# Requirement
Exactly reproduce the line containing "Singapore (28, 2515)" and all later lines to the end of the entries, leaving the pictures out of your copy.

# Stored items
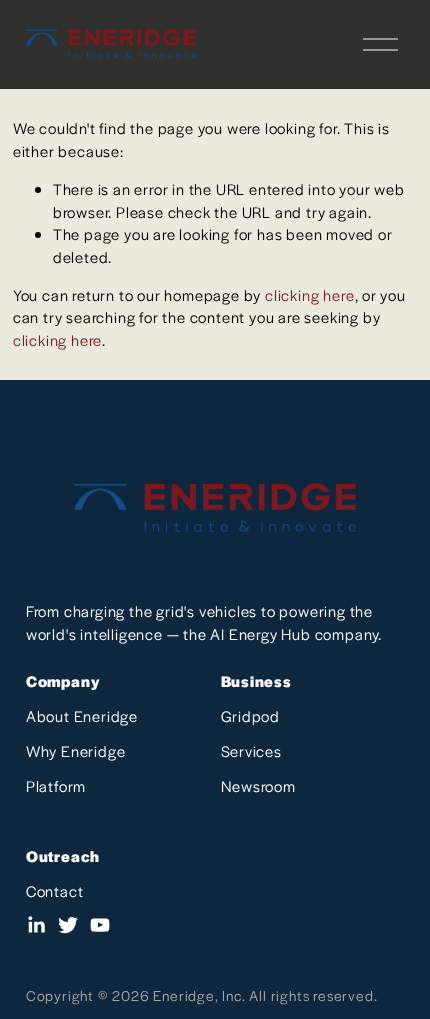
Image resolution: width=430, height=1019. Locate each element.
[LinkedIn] (36, 925)
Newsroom (258, 785)
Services (251, 750)
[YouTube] (100, 925)
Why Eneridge (76, 750)
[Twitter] (68, 925)
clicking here (309, 294)
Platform (56, 785)
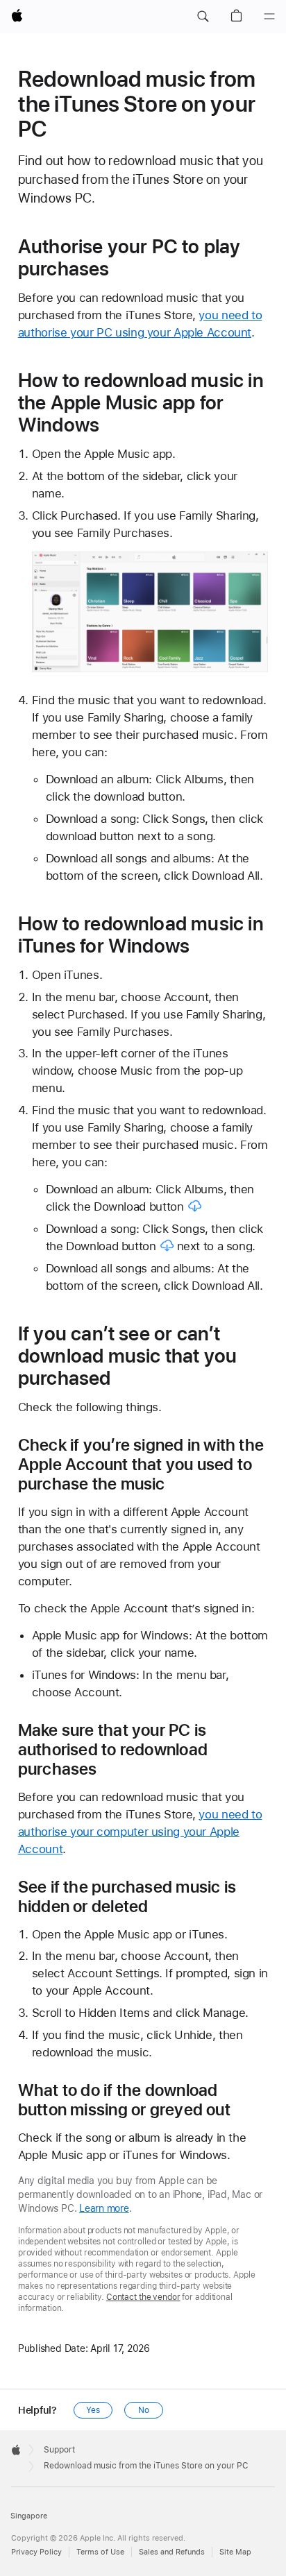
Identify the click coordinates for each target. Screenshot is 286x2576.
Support (59, 2450)
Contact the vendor (143, 2297)
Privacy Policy (36, 2552)
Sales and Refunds (172, 2552)
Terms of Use (100, 2552)
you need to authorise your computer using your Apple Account (140, 1831)
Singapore (28, 2515)
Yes (93, 2410)
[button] (202, 16)
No (143, 2410)
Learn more (104, 2208)
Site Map (235, 2552)
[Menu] (269, 16)
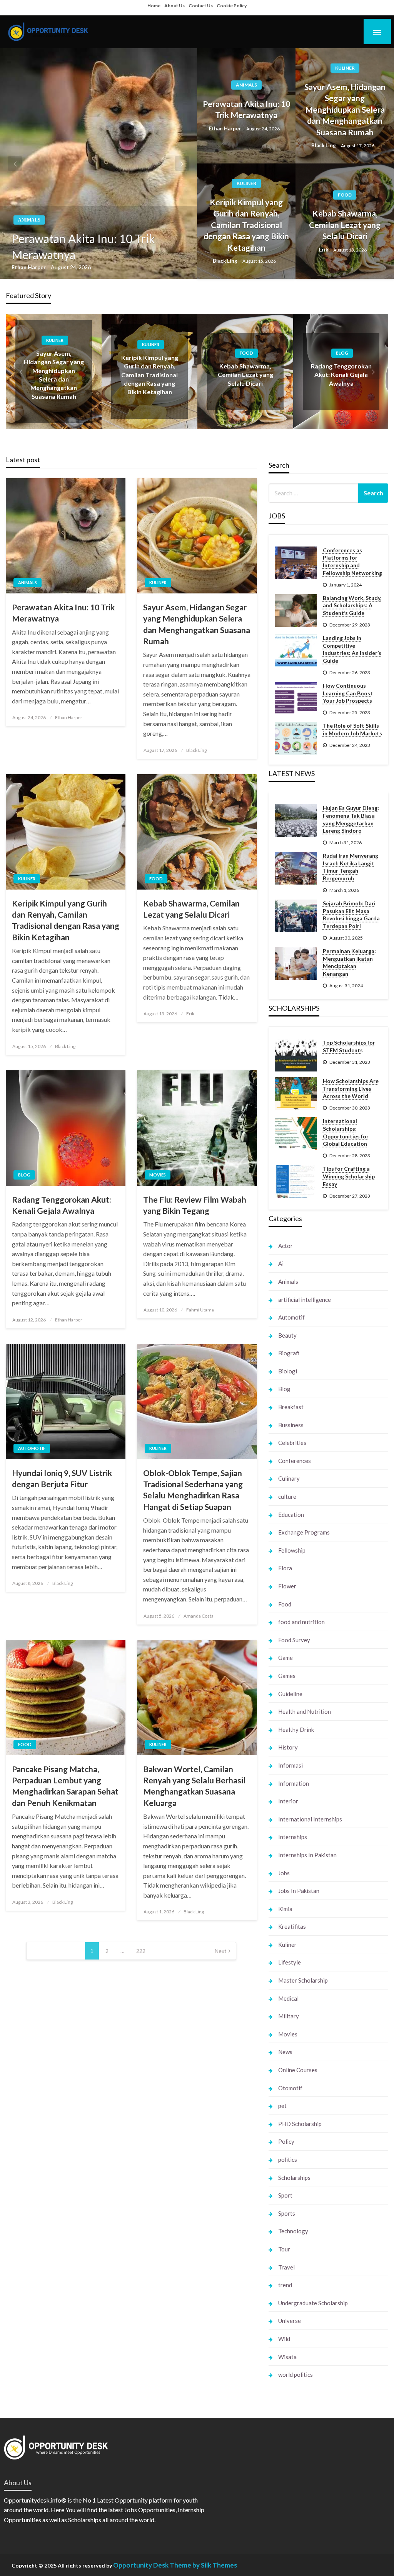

# Response to the exercise
Singapore (28, 2515)
Yes (93, 2410)
[button] (202, 16)
No (143, 2410)
Learn more (104, 2208)
Site Map (235, 2552)
[Menu] (269, 16)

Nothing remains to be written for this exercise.